On Friday morning, Silvia and I met at the Hof HaCarmel bus station: Muhammed would pick us up at the Beit Hanania bus stop to begin our first field trip. We reached our destination and got off the bus: like many bus stops in Israel, it looked like we were left in the middle of nowhere, a feeling I came to really enjoy in my traveling. We jumped into our friend’s car shortly after and crossed the moshav of Bet Hanania before engaging in the road to Jisr az Zarqa.
We first crossed the village to reach the beach, I was struck all along by the obvious potential of the village and by the enormous gap between the possible and reality. As usual in poorer neighborhoods, beyond the lack of maintenance of the buildings the place was made even worst by being dirty. No trashcan were in sight and the large land separating the village’s first houses from the beach was trashed as well.
Muhammed stopped the car and we walked to the beach: one of the most beautiful beaches I’ve seen in Israel! Jisr az Zarka sits between Caesarea and Zihon Ya’akov, South of Haifa, and is the only Arab village standing on the coast of Israel. I was struck by the view: yellow sand, crystal clear water and large rocks framing a natural spot inviting swimming. The beach appeared unused and was left fairly clean. Muhammed poured the coffee he had brought for us while Silvia and I couldn’t help but taking off our shoes for a little dip. The three of us went on about the potential this place had to attract tourists or simply locals willing to enjoy a cup of coffee or a smoothie in a nice setting. We touched on the cultural resistance such a development might encounter as we kept walking towards a small fisherman area.
As we noticed a terrace set with tables and chairs, Muhammed recalled something about a coffee place he heard had opened recently; we went on to check. Under the pergola a young woman and a man were sitting at a table, around them were more tables and sitting areas with pillows and carpets. We introduced ourselves and inquired about the place: the man quickly disappeared to bring us fresh coffee while the woman introduced herself as Neta and confirmed that the place had opened recently. We found out that we were in a fish restaurant and, as we looked at the brand new menu Neta came to drop, she told us about the project she was starting in the village: the first hostel in Jisr az Zarqa. Now in a partnership with a local resident, Ahmad, Neta described her goal to attract travelers to the village and to develop responsible tourism to benefit the local businesses and encourage new ones, while offering tourists an authentic experience.

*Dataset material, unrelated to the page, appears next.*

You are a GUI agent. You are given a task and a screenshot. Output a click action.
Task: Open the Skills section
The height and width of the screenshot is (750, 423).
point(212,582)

By the time we shared that we were students of Peace and Conflict, I wanted to know more about Neta: I was wondering how a woman, moreover Jewish, had come to the poorest Arab village in the country to help its residents with an initiative she would have to convince even the locals with.
Many questions came to our mind, some practical, others concerning our involvement in this project and touching a deeper part of ourselves. I could not ignore that only an hour before we were walking on Muhammed village’s beach wondering how to bring the locals and the site’s potential together, this right before we ran into Neta with her energy and enthusiasm! Her initiative sounded meaningful to me in many ways, and only even more as it concerned my friend’s village. As well, I could not consider lightly that her project was already well engaged. For the past two years, my involvement went mostly towards new initiatives, I started much from scratch and learned the associated cost! Here a young woman had already knocked-off some of the most time-consuming parts of the project: Neta had partnered with a local, togetherthey already raised money, found a structure for the project and began the remodeling process!
As Neta took us for a tour, we quickly decided to reach out to Ran, our Leadership in Conflict professor. I called him and just as we thought he would, Ran was encouraging and showed interest in our finding. I briefly explained where Silvia, Muhammed and I were, summarized the hostel’s project and asked him to consider welcoming Neta in our class to present her initiative to our group, hoping that some might show interest, get involved, and even consider choosing this project for their practicum next semester. Ran invited Neta to contact him to find out more about the Jisr az Zarqa Hostel project and know as well if and how this project could fit in our class.
We visited the future guesthouse located in the center of the village and sat outside for a drink, chatting a little more. We learned more about Neta: a mother of three, she was also a lawyer for a number of years as well as a scuba diving instructor before that! We thought about involving our friend Isis in the artistic painting of the hostel’s walls and briefly approached some of the cultural blocks that may need to be dealt with in the future. For instance Neta’s partner thought about opening a café for women as the idea of a coffee place welcoming women and men might sound a little premature in Jisr az Zarqa at the moment…
Neta invited us to join a tour of the village organized for some of the benefactors who allowed the project to go on, but we were to visit the nearby Nature Reserve and to meet and eat with Muhammed’s family later on. Thus we left Neta to visit the Crocodile Stream Nature Reserve right outside of the village. There we found a neat, peaceful park in total contrast with the village’s chaotic look! I had a great time walking through and admiring the ruins of the low Aqueduct which used to conduct the water to Caesarea during the Roman period. We then proceeded to Muhammed’s house, literally looking like an oasis behind its closed gate, in the middle of the village. We had a welcomed lunch with his family and enjoyed a break before hitting the road to Caesaria. As shabbat was coming in, we headed back to Haifa for a drink and chat on Masada street before Muhammed dropped us home. I was exhausted and happy, one more meaningful encounter and experience in Israel, I had to write that one down…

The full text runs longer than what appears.